Part of the score of Noah Baerman’s Cliff Palace

Pianist Noah Baerman, recipient of the inaugural Guilford Performing Arts Festival Artists’ Award in Music, recently put the finishing touches on his extended jazz composition, Cliff Palace, after working on it for much of a year. He sent us an email on September 3, saying, “As of this morning, I am DONE with the composition,” and attached a snapshot of the score (measures 509-515!) Like we said, “extended.”

Noah will premiere Cliff Palace during the festival on Friday, September 27, at 8:30pm at Guilford’s Arthur Murray Dance Center, which will be fit out for a jazz room that night. We’ll be very excited to hear the piece, whose composition was supported in part by a $2,500 grant accompanying the award. The Artists’ Awards, presented biennially and funded in part by the Guilford Foundation, are intended to encourage the creation of new work by Connecticut performing artists, who will debut their commissioned pieces at the festival.

Cliff Palace is part of a larger body of Noah’s work that pays tribute to a friend, frequent collaborator and former student named Claire Randall, who was murdered at the age of 26 while intervening in a domestic situation. Noah was deeply moved by Claire’s capacity for strength, integrity and community-building, and her commitment to social justice, and he was shaken by her death in 2016. Since then, he’s dedicated considerable time, energy and creativity to exploring her impact, on himself and on the world.

Noah spent much of 2018 developing work in Claire’s memory with the support of an Artist Fellowship Award from the Connecticut Office of the Arts. He says that in June 2018, while on a trip through the Mesa Verde cliff dwellings of the ancestral Pueblo people in Colorado, he knew he had to compose a specific kind of piece. He applied for the festival’s Artists’ Award grant in September that year, won, and Cliff Palace is the result. It is tentatively slated to be released on Noah’s RMI Records label as one side of a double LP called Love Right, a set of music honoring Randall. Sales of the record will benefit Claire’s Continuum, an initiative Noah began to support the collective creation of socially conscious work by first-time artistic collaborators.

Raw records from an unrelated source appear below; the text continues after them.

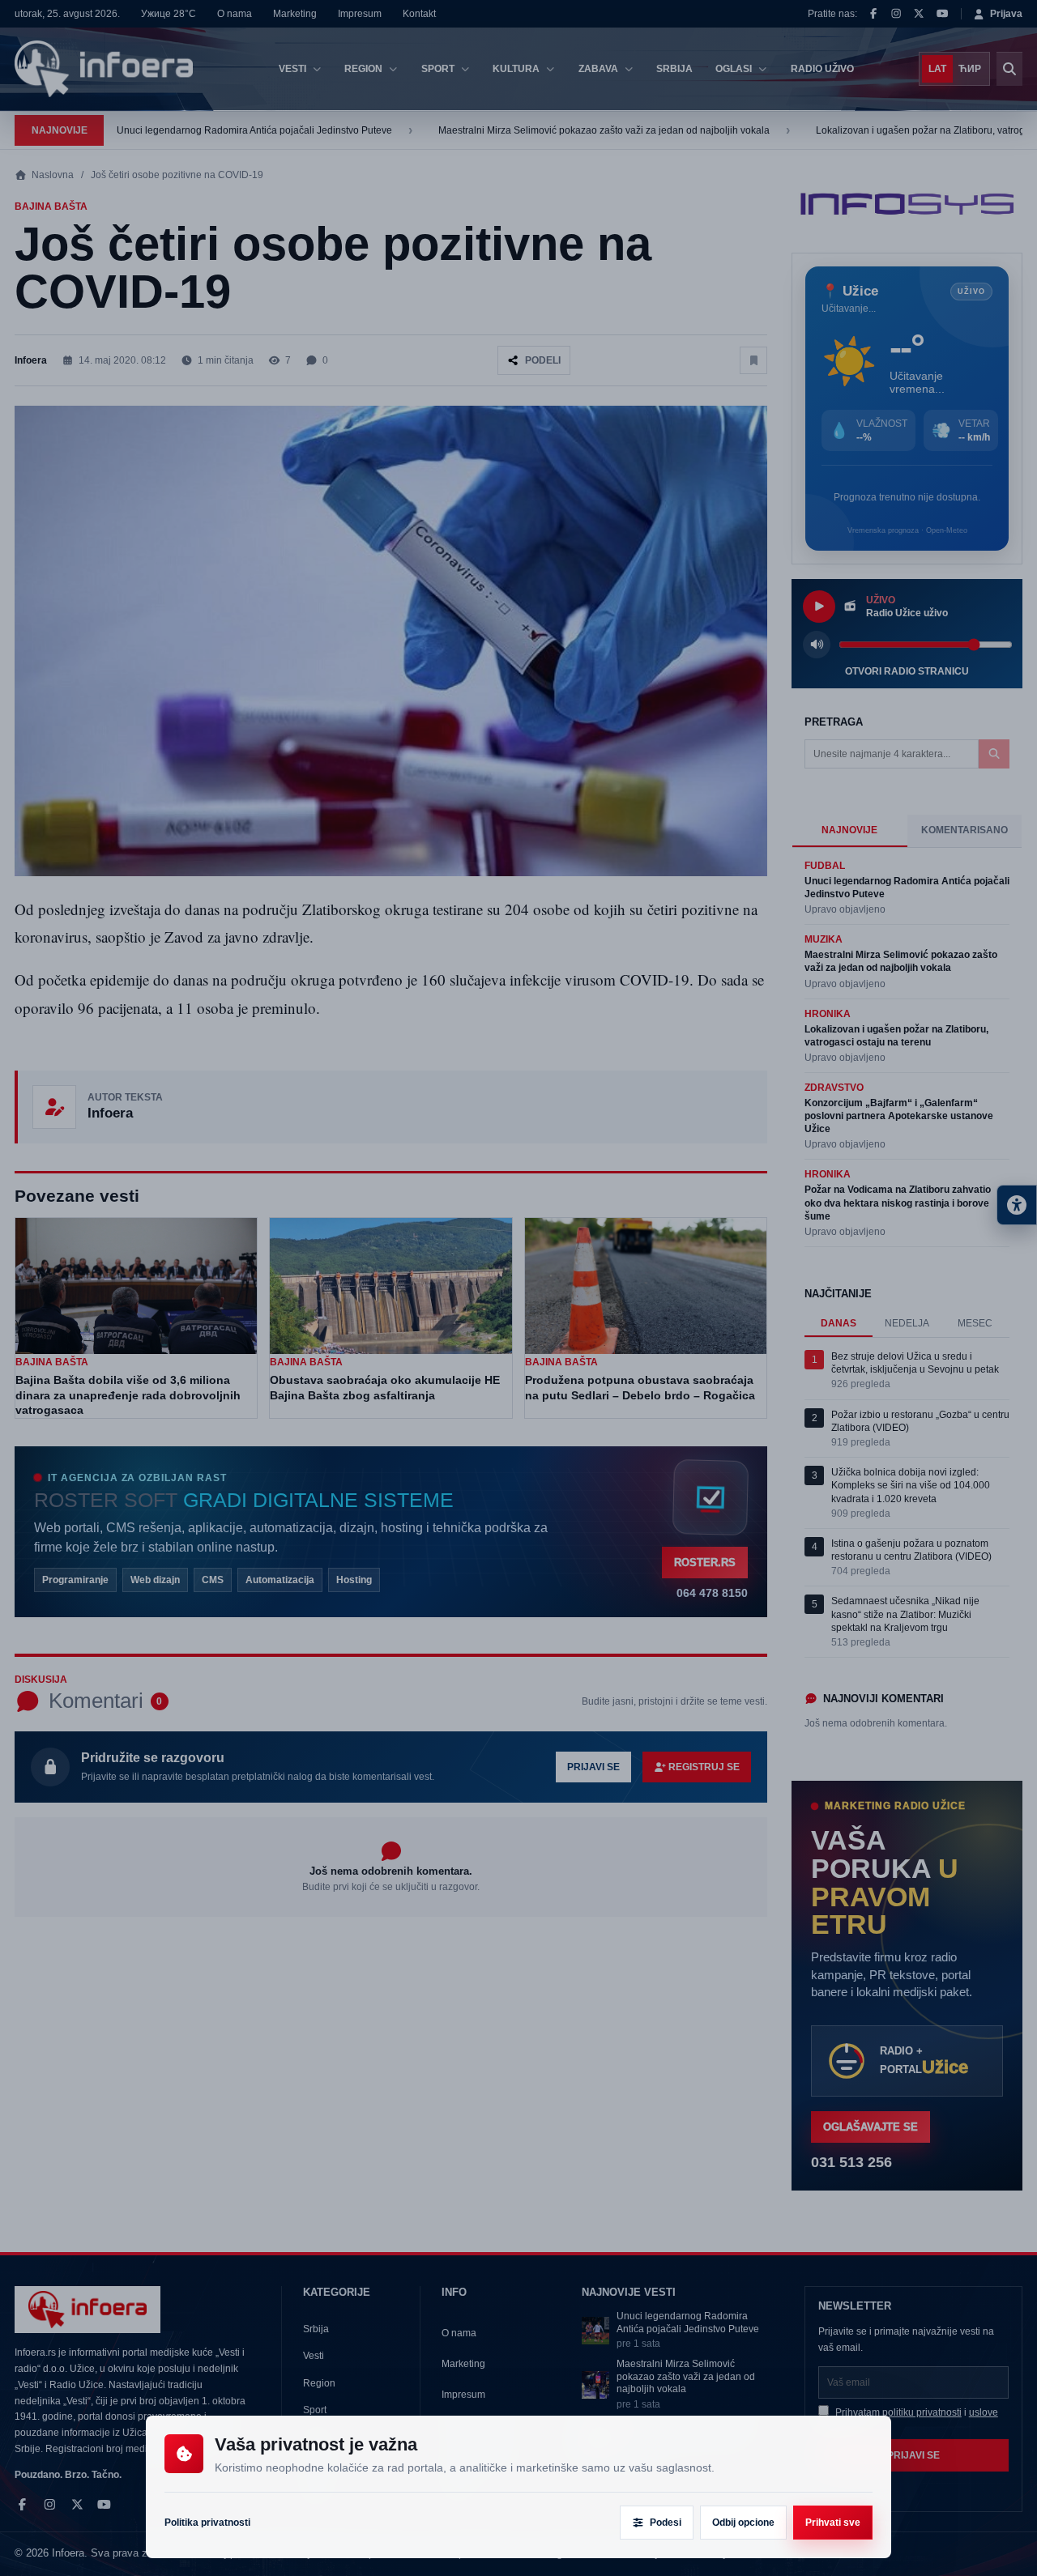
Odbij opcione (743, 2522)
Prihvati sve (832, 2522)
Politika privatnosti (207, 2522)
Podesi (665, 2522)
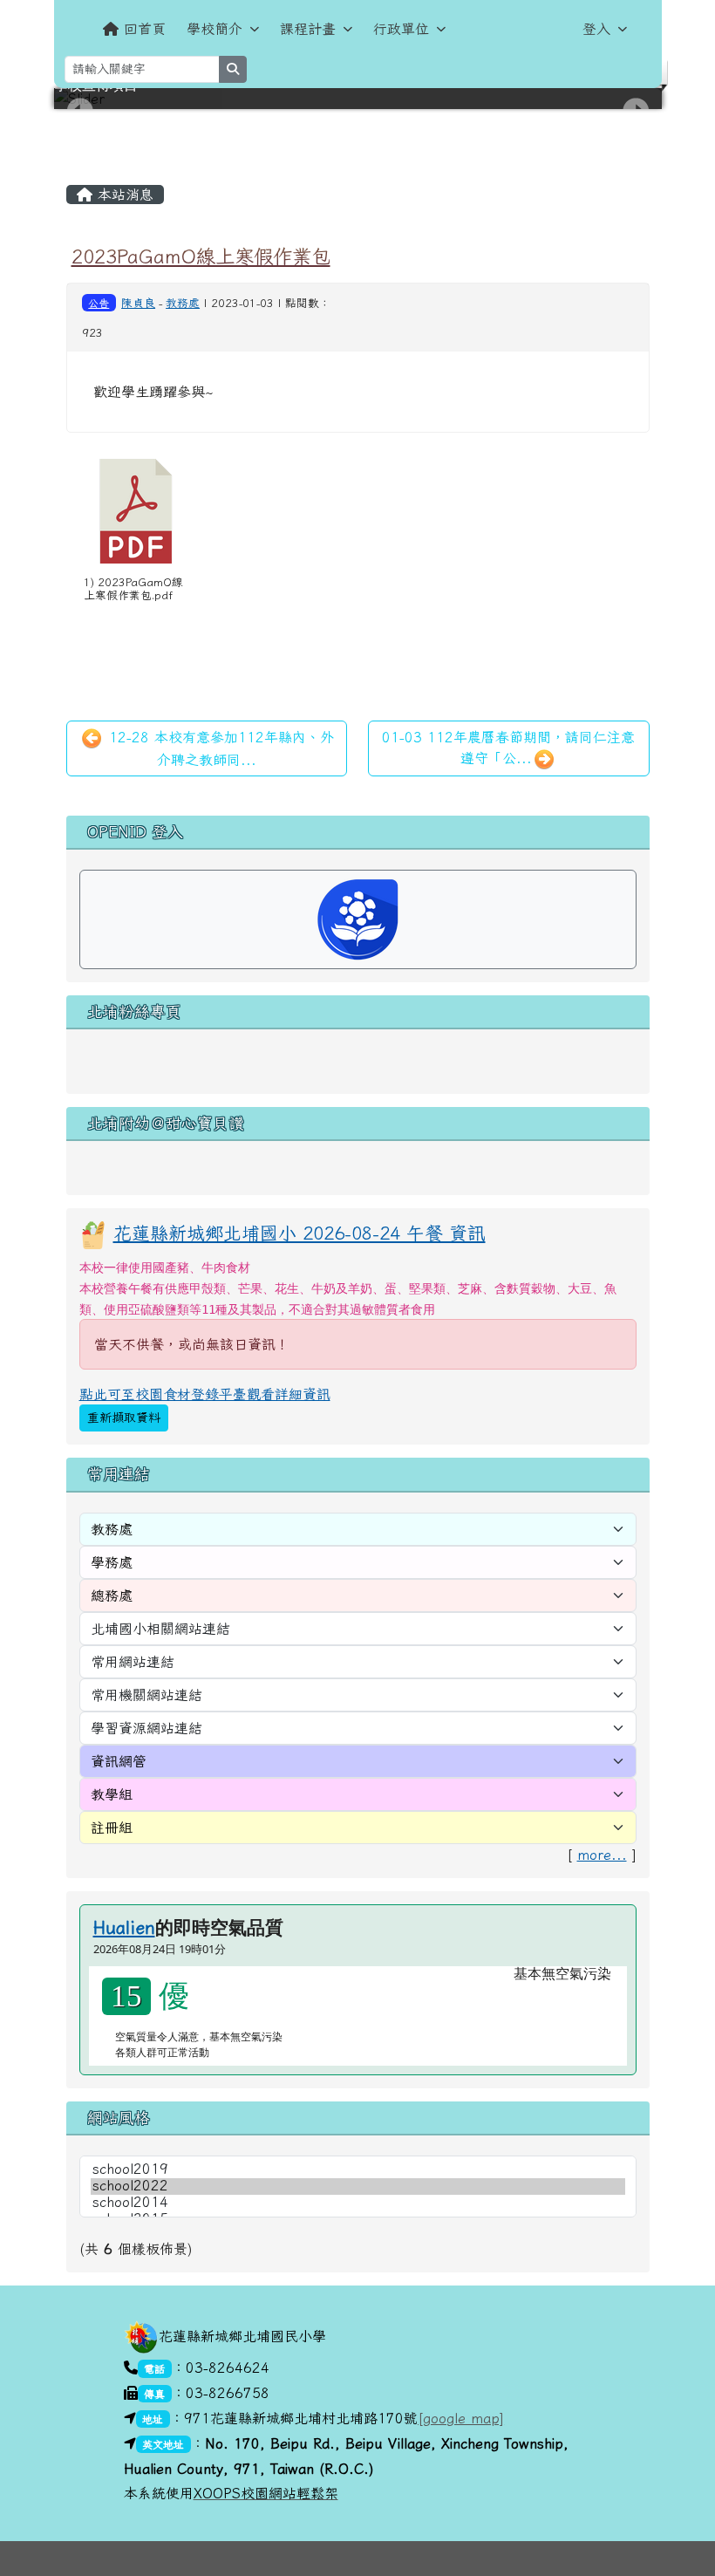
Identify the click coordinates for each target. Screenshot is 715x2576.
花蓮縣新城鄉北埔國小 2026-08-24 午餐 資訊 (299, 1232)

After a year of bouncing between inspiration and craft modes—separated by marinating periods—Noah says on Cliff Palace’s completion, “This is the piece that I knew I needed to write.” Consistent with much of Noah’s music, Cliff Palace traverses a broad range of harmonic, rhythmic and emotional terrain. Festival audiences will hear it performed by an extraordinary sextet of musicians: Noah on piano, Nadje Noordhuis on trumpet, Kris Allen on alto sax, Kate Ten Eyck on euphonium, Henry Lugo on bass and Tyshawn Sorey on drums.